Лишь в старости, обычно умаляющей и дробящей образы героических людей, появляется на его омраченном лице действительное величие. Суровость стала величественностью, страстность – добротой и братским сочувствием. И действительно, лишь мира жаждет стареющий борец, «мира с Богом и людьми», мира со своим злейшим врагом, со смертью. Прошел, милостиво покинул его жуткий, панический, животный страх перед смертью; успокоенным взором, в полной готовности смотрит старец навстречу близкой тленности: «Я думаю: легко может случиться, что меня завтра уже не будет в живых, каждый день я стремлюсь подружиться с этой мыслью и все больше привыкаю к ней». И удивительно: с тех пор как этот судорожный страх перестал тревожить его, снова появляется стремление к художественному творчеству.

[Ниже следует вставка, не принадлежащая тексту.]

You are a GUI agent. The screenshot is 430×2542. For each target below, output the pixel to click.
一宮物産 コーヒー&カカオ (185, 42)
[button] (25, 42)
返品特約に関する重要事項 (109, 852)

Как Гёте на склоне лет еще раз возвращается от развлечения наукой к своему «главному делу», так и Толстой, проповедник, моралист, в невероятном десятилетии – между семидесятым и восьмидесятым годами жизни – еще раз возвращается к долго находившемуся в пренебрежении искусству; еще раз подымается в новом столетии могущественнейший писатель столетия прошедшего, с таким же великолепием, как прежде. В смелом полете парящий над сводом своего существования старец вспоминает переживания казацких лет и лепит из них подобную «Илиаде» поэму – «Хаджи-Мурат» – героическую легенду, бряцающую оружием и войной, рассказанную просто и величественно, как в дни его величайшего подъема.
Трагедия о «Живом трупе», мастерские рассказы «После бала», «Корней Васильев» и множество маленьких легенд доказывают возвращение и очищение художника от недовольства моралиста; никто не заподозрит в этих поздних произведениях морщинистую руку усталого старца, ибо, как льющееся в суровую вечность журчащее время, течет его проза, прозрачная до последних душевных глубин: неподкупно и непоколебимо взвешивает серый взор старца всегда потрясающую судьбу человека. Судья бытия стал снова поэтом, и в этих чудесных старческих исповедях благоговейно склоняется перед непроницаемостью божественного когда-то возгордившийся учитель жизни; властное нетерпеливое любопытство к последним жизненным вопросам сменяется смиренным прислушиванием к все ближе журчащим волнам бесконечности. Он стал истинно мудрым, Лев Толстой, в последние годы своей жизни, и, еще не утомившийся, он неустанно, как мировой земледелец, обрабатывает – пока не выпадает перо из застывающих рук – неистощимое поле мыслей.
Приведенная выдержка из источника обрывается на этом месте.